-- DESCRIPCIÓN DEL PROBLEMA --
Repite todas las líneas que siguen, sin cambiar ni una sola letra ni signo.

· · · · · · ·

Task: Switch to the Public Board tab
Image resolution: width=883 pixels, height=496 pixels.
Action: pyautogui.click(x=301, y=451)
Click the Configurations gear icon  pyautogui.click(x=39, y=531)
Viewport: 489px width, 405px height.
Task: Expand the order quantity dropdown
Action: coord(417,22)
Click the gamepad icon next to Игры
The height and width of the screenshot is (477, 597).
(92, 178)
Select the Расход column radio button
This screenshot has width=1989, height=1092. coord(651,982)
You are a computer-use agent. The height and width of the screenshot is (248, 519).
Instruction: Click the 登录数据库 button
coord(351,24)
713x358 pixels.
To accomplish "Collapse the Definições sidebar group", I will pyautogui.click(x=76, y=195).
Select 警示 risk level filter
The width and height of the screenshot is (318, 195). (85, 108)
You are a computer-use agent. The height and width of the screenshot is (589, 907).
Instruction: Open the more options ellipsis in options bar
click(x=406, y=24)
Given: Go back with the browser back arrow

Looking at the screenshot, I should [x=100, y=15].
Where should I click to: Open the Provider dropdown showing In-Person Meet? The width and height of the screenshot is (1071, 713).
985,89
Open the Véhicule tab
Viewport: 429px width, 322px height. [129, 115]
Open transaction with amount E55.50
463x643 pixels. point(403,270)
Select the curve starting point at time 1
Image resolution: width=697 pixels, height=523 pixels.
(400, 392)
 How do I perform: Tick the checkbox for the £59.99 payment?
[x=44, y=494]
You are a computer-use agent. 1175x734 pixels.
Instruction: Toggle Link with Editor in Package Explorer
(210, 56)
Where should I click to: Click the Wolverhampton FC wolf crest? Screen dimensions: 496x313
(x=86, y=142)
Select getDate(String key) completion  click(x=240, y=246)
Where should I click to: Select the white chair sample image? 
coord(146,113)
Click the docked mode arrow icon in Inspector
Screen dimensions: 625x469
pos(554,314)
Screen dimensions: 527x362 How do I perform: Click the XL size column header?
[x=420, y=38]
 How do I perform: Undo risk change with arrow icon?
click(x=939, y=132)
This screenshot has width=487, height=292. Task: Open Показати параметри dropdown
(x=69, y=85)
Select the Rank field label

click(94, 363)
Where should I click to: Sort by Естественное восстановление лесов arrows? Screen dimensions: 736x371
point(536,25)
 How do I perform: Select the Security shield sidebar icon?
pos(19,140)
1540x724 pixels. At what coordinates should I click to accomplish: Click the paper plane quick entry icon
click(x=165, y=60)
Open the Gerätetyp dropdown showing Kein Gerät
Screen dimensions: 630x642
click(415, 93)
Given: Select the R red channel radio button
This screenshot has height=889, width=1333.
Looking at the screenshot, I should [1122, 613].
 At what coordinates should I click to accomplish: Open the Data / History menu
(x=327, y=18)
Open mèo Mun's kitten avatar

· · · · · · ·

-- RESPUESTA COMPLETA --
Task: Switch to the Public Board tab
Image resolution: width=883 pixels, height=496 pixels.
Action: pyautogui.click(x=301, y=451)
Click the Configurations gear icon  pyautogui.click(x=39, y=531)
Viewport: 489px width, 405px height.
Task: Expand the order quantity dropdown
Action: coord(417,22)
Click the gamepad icon next to Игры
The height and width of the screenshot is (477, 597).
(92, 178)
Select the Расход column radio button
This screenshot has width=1989, height=1092. coord(651,982)
You are a computer-use agent. The height and width of the screenshot is (248, 519).
Instruction: Click the 登录数据库 button
coord(351,24)
713x358 pixels.
To accomplish "Collapse the Definições sidebar group", I will pyautogui.click(x=76, y=195).
Select 警示 risk level filter
The width and height of the screenshot is (318, 195). (85, 108)
You are a computer-use agent. The height and width of the screenshot is (589, 907).
Instruction: Open the more options ellipsis in options bar
click(x=406, y=24)
Given: Go back with the browser back arrow

Looking at the screenshot, I should [x=100, y=15].
Where should I click to: Open the Provider dropdown showing In-Person Meet? The width and height of the screenshot is (1071, 713).
985,89
Open the Véhicule tab
Viewport: 429px width, 322px height. [129, 115]
Open transaction with amount E55.50
463x643 pixels. point(403,270)
Select the curve starting point at time 1
Image resolution: width=697 pixels, height=523 pixels.
(400, 392)
 How do I perform: Tick the checkbox for the £59.99 payment?
[x=44, y=494]
You are a computer-use agent. 1175x734 pixels.
Instruction: Toggle Link with Editor in Package Explorer
(210, 56)
Where should I click to: Click the Wolverhampton FC wolf crest? Screen dimensions: 496x313
(x=86, y=142)
Select getDate(String key) completion  click(x=240, y=246)
Where should I click to: Select the white chair sample image? 
coord(146,113)
Click the docked mode arrow icon in Inspector
Screen dimensions: 625x469
pos(554,314)
Screen dimensions: 527x362 How do I perform: Click the XL size column header?
[x=420, y=38]
 How do I perform: Undo risk change with arrow icon?
click(x=939, y=132)
This screenshot has width=487, height=292. Task: Open Показати параметри dropdown
(x=69, y=85)
Select the Rank field label

click(94, 363)
Where should I click to: Sort by Естественное восстановление лесов arrows? Screen dimensions: 736x371
point(536,25)
 How do I perform: Select the Security shield sidebar icon?
pos(19,140)
1540x724 pixels. At what coordinates should I click to accomplish: Click the paper plane quick entry icon
click(x=165, y=60)
Open the Gerätetyp dropdown showing Kein Gerät
Screen dimensions: 630x642
click(415, 93)
Given: Select the R red channel radio button
This screenshot has height=889, width=1333.
Looking at the screenshot, I should [1122, 613].
 At what coordinates should I click to accomplish: Open the Data / History menu
(x=327, y=18)
Open mèo Mun's kitten avatar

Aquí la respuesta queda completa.